If velocity is above the upper regular filter, the histogram uses a stronger bullish color.
If velocity is below the lower regular filter, it uses a stronger bearish color.
If velocity is still positive but inside the filter region, it uses a softer bullish color.
If velocity is negative but inside the filter region, it uses a softer bearish color.
So the color logic tells the user both direction and intensity at the same time.
13) Drawing the Filter Bands
plot(currentFilter, "Upper Filter Band", color=color.new(colorDn, 40), linewidth=1, style=plot.style_line)
plot(-currentFilter, "Lower Filter Band", color=color.new(colorUp, 40), linewidth=1, style=plot.style_line)
plot(extremeBand, "Upper Extreme Band", color=color.new(colorDn, 60), linewidth=1, style=plot.style_line, display=sigMode == "Extreme Reversal" ? display.all : display.none)
plot(-extremeBand, "Lower Extreme Band", color=color.new(colorUp, 60), linewidth=1, style=plot.style_line, display=sigMode == "Extreme Reversal" ? display.all : display.none)
These plots create the visual threshold system.
The regular upper and lower filter bands are always shown.
The wider extreme bands are shown only when Extreme Reversal mode is selected.
This makes it easy to see whether current velocity is operating inside the neutral zone, beyond the regular band, or at deeper stretch levels.
14) Filling the Neutral Filter Region
p_upper = plot(currentFilter, display=display.none)
p_lower = plot(-currentFilter, display=display.none)
fill(p_upper, p_lower, color=color.new(colorNeu, 95), title="Filter Band Fill")
This block shades the area between the upper and lower regular filter bands.
The filled zone visually represents the neutral or lower conviction region. When velocity remains inside this zone, momentum is more muted relative to recent adaptive average behavior.
So the fill acts as a quick background cue for whether velocity is still inside normal fluctuation territory.
15) Plotting Velocity as Histogram and Line
plot(currentVelocity, "AMA Velocity", color=histColor, style=plot.style_columns)
plot(currentVelocity, "Velocity Line", color=histColor, linewidth=2)
The same velocity value is drawn in two forms.
The column plot gives a strong histogram style momentum read.
The line plot overlays the same data as a smoother continuous path.
Using both together makes the oscillator easier to read because the columns highlight amplitude while the line emphasizes turning points and transitions.
16) Signal Label Placement
if finalBullSignal
label.new(x=bar_index, y=math.min(0, currentVelocity) - math.abs(sigMode == "Extreme Reversal" ? extremeBand : currentFilter) - (math.abs(currentFilter) * 1.5),
text="▲ BUY",
color=color.new(color.white, 100),
textcolor=colorUp,
style=label.style_none,
size=size.small)
if finalBearSignal
label.new(x=bar_index, y=math.max(0, currentVelocity) + math.abs(sigMode == "Extreme Reversal" ? extremeBand : currentFilter) + (math.abs(currentFilter) * 1.5),
text="SELL ▼",
color=color.new(color.white, 100),
textcolor=colorDn,
style=label.style_none,
size=size.small)
These blocks place the signal labels outside the oscillator body rather than directly on top of the bars.

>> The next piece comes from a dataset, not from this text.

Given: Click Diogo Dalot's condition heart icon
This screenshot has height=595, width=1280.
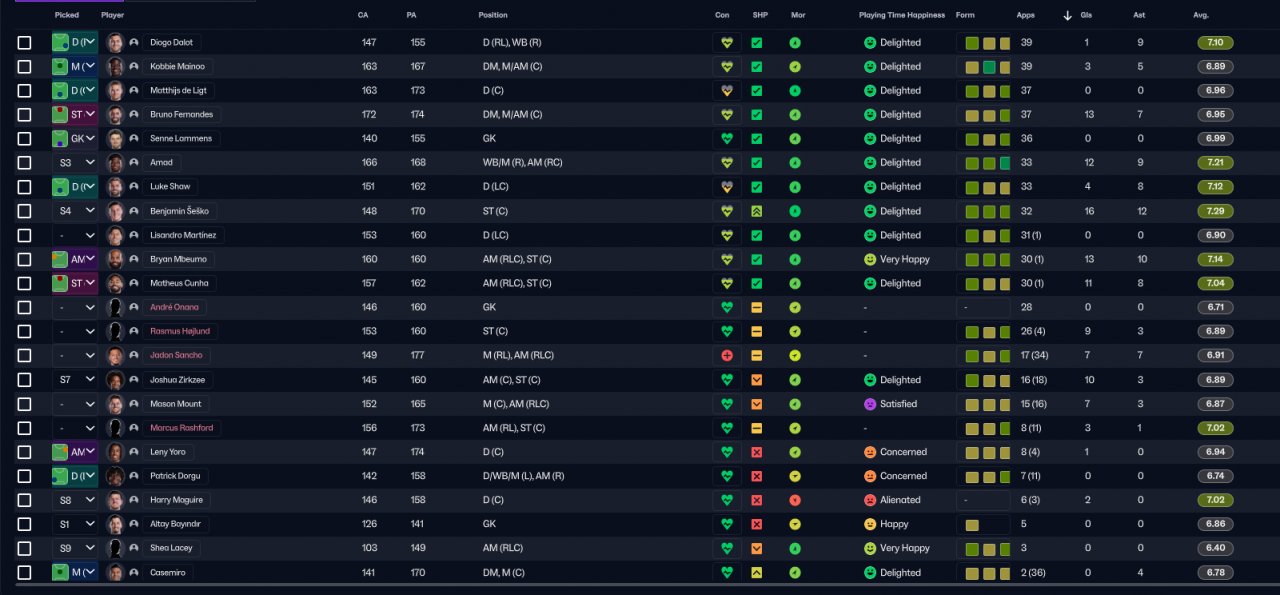Looking at the screenshot, I should 726,43.
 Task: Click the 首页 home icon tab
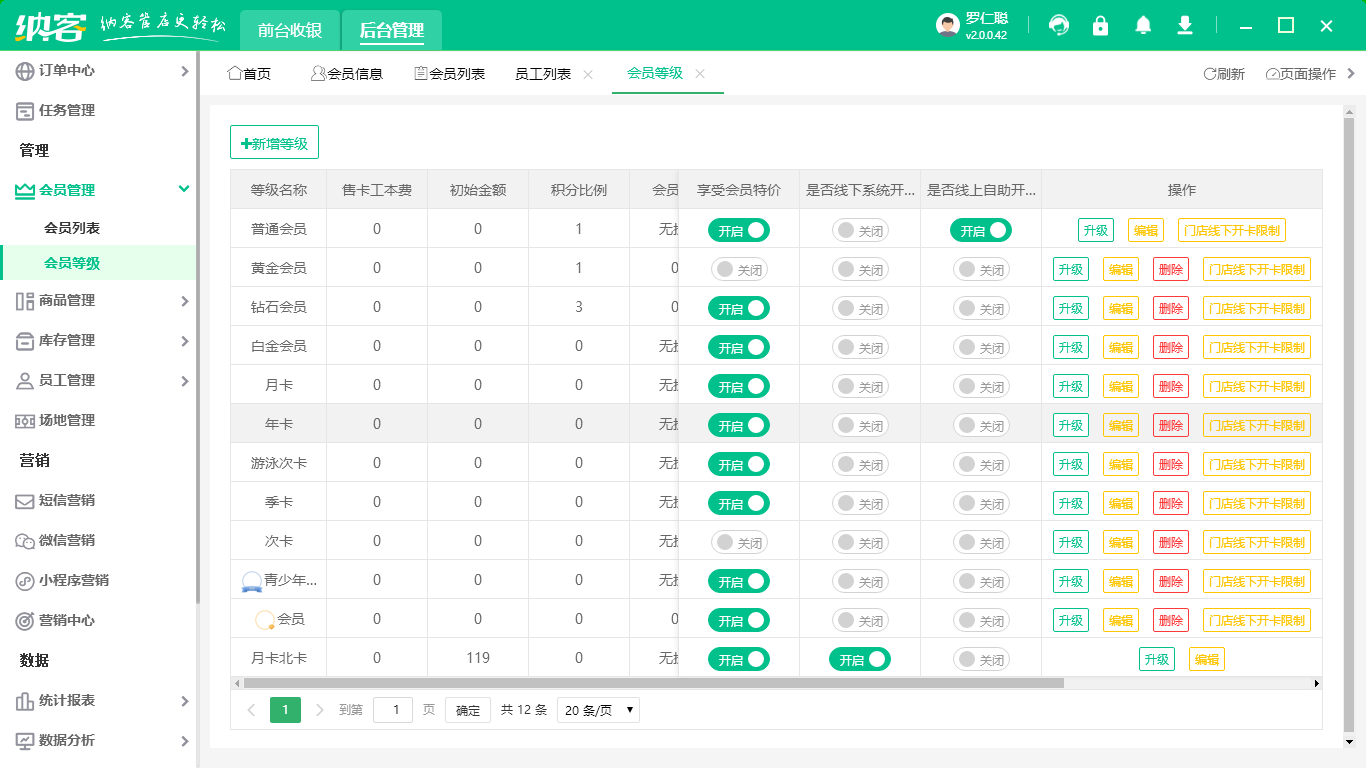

For bullish signals, the label is positioned below the relevant lower threshold area.
For bearish signals, the label is positioned above the relevant upper threshold area.
This helps keep the chart readable and visually separates the signal from the oscillator itself.
17) Alert Conditions
alertcondition(finalBullSignal, "Buy Signal", "AMA Velocity Buy Signal")
alertcondition(finalBearSignal, "Sell Signal", "AMA Velocity Sell Signal")
bool posTrend = ta.crossover(currentVelocity, 0)
bool negTrend = ta.crossunder(currentVelocity, 0)
alertcondition(posTrend, "Positive Trend", "AMA Velocity crossed above zero")
alertcondition(negTrend, "Negative Trend", "AMA Velocity crossed below zero")
The script provides four alert types.
The first two alert on final buy and sell signals after all filters and cooldown checks are applied.
The second two alert when velocity crosses the zero line, which can be interpreted as broader momentum regime shifts.
So the indicator supports both reversal style event monitoring and general trend transition monitoring.